Фрагмент документа>
Кроме того, претензии на истинность "старой литературы" Василий Розанов противопоставлял "психический анархизм" её нового языка. Натуральность нового литературного письма для него - безотчётное свойство. Это скорее автоматическое письмо, а не то, что предполагает читателя, ценителя, эрудита. Поэтому именно В.В. Розанов впервые стал говорить о цитате прежде всего как культурно-психологическом приёме, оттеняющем не сюжет, а настроение пишущего. Отсюда его показная небрежность к чужому литературному тексту: важен не текст, а оставшееся после него впечатление. Поэтому "цитирование произведений русских писателей отличается у Розанова неточностью. В большинстве случаев он цитирует по памяти, не стремясь к текстуальной точности, хотя и ставит текст в кавычки и даёт свой собственный курсив в цитате. Это принципиальная его установка на передачу смысла цитируемого в своём изложении". В пространстве языка литературы для Розанова главное не то, чему ты реально научился сам: чужая цитата - не подтверждение смысла, а способ твоего собственного самовыражения.

Несложно видеть, что данные установки В.В. Розанова корреспондируются с постмодернистской теорией письма, однако, они имели совершенно иные культурные, мировоззренческие и методологические основания.

По В.В. Розанову, чтобы остаться явлением культуры, язык литературы должен перестать быть "литературным". Он должен стать "нелитературным выражением мыслей" Как отмечал С.Л. Франк: слово у В.В. Розанова "не искусственное орудие выражения отвлечённого содержания мысли, а как бы живое, адекватное воплощение конкретного душевного процесса мышления во всей его непосредственности". В.В. Розанов был убеждён, что в идеале литература должна не отражать жизнь, а стать самой жизнью. В этом деле формализация языка, вообще - формализм как культурное явление - его абсолютно не устраивали. Новый язык литературы должен был трансформироваться в речь, "перепрыгнув" формальную ступень письма. Поэтому традиционное литературоведение в его культурософии не адекватно будущему состоянию "преображённой" литературы: оно не может принять преодоление оппозиции внутреннего-внешнего, субъективного-объективного через создание своеобразной "перетекающей внутренней формы". Что касается собственных литературных опытов В.В. Розанова, он пытался создать эту "внутреннюю форму" посредством сплетения многих "голосов", присутствующих в его текстах. В этом плане его литературный язык нарочито "диалогичен": в нём синтезирована музыка "шопотов" и голосов тех, с кем мысленно общается, спорит, делится воспоминаниями русский мыслитель.

Перечень записей>
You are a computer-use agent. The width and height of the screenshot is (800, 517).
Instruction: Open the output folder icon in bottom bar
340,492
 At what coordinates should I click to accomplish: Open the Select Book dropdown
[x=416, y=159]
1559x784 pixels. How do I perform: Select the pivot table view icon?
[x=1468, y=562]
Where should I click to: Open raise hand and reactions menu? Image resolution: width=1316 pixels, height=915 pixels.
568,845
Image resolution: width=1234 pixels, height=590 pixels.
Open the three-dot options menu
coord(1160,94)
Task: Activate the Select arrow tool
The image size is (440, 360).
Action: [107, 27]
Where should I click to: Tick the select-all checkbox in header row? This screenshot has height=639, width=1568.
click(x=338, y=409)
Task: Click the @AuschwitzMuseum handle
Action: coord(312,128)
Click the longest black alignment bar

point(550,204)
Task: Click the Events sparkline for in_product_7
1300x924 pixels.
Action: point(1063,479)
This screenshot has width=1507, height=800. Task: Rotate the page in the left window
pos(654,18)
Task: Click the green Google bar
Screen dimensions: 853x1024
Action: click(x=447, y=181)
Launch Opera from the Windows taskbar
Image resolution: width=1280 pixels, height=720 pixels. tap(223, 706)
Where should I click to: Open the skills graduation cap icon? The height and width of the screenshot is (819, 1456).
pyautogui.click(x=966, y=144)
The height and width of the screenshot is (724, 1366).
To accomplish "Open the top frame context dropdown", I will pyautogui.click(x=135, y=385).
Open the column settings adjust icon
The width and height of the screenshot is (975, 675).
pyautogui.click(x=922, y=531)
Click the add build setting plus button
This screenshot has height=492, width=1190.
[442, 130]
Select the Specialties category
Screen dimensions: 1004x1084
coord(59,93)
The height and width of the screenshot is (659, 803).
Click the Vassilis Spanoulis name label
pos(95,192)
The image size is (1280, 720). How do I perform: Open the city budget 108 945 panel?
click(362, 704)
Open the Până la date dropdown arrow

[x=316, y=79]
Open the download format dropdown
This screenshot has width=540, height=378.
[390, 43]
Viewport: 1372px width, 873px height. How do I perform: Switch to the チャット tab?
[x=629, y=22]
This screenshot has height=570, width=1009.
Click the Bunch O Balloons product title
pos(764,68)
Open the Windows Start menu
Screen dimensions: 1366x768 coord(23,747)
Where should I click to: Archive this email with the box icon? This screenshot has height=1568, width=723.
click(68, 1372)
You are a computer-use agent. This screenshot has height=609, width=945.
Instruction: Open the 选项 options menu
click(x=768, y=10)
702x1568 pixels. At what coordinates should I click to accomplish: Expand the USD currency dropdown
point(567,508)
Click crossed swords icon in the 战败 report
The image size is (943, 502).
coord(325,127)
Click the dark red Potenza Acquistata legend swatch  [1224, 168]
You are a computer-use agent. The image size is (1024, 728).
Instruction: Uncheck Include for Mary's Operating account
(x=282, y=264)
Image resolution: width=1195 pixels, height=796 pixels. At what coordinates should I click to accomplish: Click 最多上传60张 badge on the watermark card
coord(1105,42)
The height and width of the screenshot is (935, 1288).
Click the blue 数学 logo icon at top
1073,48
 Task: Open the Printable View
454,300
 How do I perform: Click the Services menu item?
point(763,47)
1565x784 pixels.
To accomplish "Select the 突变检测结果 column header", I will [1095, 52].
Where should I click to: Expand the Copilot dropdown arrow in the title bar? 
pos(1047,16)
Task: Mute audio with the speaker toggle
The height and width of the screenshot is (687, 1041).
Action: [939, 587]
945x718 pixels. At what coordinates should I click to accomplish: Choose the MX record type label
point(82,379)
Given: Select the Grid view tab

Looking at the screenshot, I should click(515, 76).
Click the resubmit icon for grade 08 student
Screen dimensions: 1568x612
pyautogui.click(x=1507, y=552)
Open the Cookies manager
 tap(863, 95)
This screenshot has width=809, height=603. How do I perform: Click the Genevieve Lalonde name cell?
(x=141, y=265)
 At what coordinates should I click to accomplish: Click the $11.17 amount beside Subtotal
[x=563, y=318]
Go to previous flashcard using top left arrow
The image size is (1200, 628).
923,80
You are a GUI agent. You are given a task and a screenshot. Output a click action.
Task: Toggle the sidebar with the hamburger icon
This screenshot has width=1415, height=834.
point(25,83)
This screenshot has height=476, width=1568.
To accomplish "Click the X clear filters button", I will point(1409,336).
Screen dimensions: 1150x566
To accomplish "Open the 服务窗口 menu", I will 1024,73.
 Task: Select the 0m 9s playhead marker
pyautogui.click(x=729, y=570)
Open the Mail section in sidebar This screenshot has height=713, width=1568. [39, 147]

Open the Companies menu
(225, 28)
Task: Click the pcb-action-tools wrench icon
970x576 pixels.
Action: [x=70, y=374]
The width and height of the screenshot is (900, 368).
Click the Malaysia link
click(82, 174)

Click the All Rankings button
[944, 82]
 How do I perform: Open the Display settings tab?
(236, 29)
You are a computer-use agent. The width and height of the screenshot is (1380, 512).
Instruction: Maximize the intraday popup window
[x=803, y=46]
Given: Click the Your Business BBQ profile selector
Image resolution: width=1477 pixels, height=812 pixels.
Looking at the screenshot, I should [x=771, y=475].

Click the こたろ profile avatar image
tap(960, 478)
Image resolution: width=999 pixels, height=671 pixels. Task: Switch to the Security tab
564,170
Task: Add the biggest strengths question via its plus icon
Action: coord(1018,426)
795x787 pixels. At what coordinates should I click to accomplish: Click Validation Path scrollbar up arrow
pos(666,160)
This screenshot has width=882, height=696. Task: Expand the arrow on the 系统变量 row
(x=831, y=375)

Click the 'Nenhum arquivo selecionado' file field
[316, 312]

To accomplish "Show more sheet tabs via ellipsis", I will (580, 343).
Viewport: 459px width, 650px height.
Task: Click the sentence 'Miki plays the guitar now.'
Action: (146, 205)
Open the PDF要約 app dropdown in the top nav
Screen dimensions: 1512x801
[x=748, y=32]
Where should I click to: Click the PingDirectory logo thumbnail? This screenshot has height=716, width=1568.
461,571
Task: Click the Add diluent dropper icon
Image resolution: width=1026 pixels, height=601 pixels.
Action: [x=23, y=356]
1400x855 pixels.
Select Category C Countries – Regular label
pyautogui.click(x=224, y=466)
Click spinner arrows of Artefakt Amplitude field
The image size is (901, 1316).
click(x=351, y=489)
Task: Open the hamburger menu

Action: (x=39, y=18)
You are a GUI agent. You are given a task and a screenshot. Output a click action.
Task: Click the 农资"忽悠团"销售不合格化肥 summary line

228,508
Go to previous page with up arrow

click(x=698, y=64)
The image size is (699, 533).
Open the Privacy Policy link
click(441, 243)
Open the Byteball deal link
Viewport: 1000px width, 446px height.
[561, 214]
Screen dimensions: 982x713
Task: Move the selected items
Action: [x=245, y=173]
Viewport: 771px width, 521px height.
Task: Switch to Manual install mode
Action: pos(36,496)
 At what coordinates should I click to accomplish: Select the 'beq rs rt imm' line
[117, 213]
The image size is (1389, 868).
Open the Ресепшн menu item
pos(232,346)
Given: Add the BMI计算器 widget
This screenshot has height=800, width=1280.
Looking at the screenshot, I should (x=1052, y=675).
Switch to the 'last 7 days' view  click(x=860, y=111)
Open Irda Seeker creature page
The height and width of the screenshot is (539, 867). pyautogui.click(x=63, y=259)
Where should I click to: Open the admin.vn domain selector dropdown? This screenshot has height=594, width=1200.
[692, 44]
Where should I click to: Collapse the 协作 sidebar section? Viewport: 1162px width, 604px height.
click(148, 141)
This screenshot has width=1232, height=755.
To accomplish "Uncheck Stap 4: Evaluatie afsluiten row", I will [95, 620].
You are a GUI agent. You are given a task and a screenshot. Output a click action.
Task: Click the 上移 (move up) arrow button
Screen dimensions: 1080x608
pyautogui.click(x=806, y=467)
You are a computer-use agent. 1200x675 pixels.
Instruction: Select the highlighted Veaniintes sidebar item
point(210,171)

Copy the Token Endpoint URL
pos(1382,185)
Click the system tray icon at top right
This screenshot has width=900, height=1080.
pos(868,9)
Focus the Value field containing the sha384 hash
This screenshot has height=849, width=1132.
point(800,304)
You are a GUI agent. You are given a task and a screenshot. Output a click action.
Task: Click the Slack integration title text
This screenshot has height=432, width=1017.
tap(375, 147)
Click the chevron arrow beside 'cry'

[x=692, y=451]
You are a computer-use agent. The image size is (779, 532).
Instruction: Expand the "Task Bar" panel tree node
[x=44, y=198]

Краткое задание 1> Переведите на английский язык предложение из фрагмента о В.В. Розанове: «В.В. Розанов был убеждён, что в идеале литература должна не отражать жизнь, а стать самой жизнью».
Краткое задание 2> Подхватите рассуждение фрагмента о В.В. Розанове и напишите его продолжение, начиная сразу после последней фразы.

Ответ 1> V.V. Rozanov was convinced that, ideally, literature should not reflect life but become life itself.

Ответ 2>
"Я решительно не могу остановиться, удержаться, чтобы не говорить (писать): и всё мешающее отбрасываю нетерпеливо (дела житейские) или выраниваю из рук (книги). Эти говоры (шопоты) и есть моя "литература", - замечает В.В. Розанов.

Способами бытия этих "голосов" в тексте являются не только цитатные отсылки, но и так называемые "культурные архетипические модальности". Атрибуцию таких "модальностей" в творчестве В.В. Розанова впервые предприняла А. Кроун.

Опираясь на психоаналитическую традицию в литературоведении, она выделяет следующие розановские "голоса", имманентные его текстам: "голос пророка", "голос объективного критика", "голос сплетника", "голос шута", "голос исповедника", "голос наставника", "голос мистика". "Голоса" критика, исповедника, пророка и мистика являются ведущими: они образуют полемическое ядро, полемическую полифонию литературно-философского дискурса Василия Розанова. Чередование различных голосов подчинено хорошо продуманной стратегии: столкновение выражаемых ими риторических, смысловых стилей помогает раскрыть глубинное движение культурных пластов.

"Голос серьёзного критика" нейтрален, он противостоит иным голосам, а олицетворяемые им смыслы чаще всего контрарны звучанию других "голосов". Он олицетворяет минимум свободы и максимум нормативности.

"Голос" пророка" олицетворяет моральную детерминацию в культуре. Этот "голос" обличает, обращает внимание на кризисы, деградацию общества, упадок культурных ценностей и приоритетов. Он олицетворяет возвышенный стиль и активно опирается на архаизмы, культурно-ментальные стереотипы и неосознаваемые, привычные ценностные установки.

"Голос сплетника" (или обывателя), по А. Кроун, воплощает культурный тип русского человека. Он представлен в различных ракурсах (обыденных, религиозных, практических, языковых) и связан с фольклорным пластом культуры.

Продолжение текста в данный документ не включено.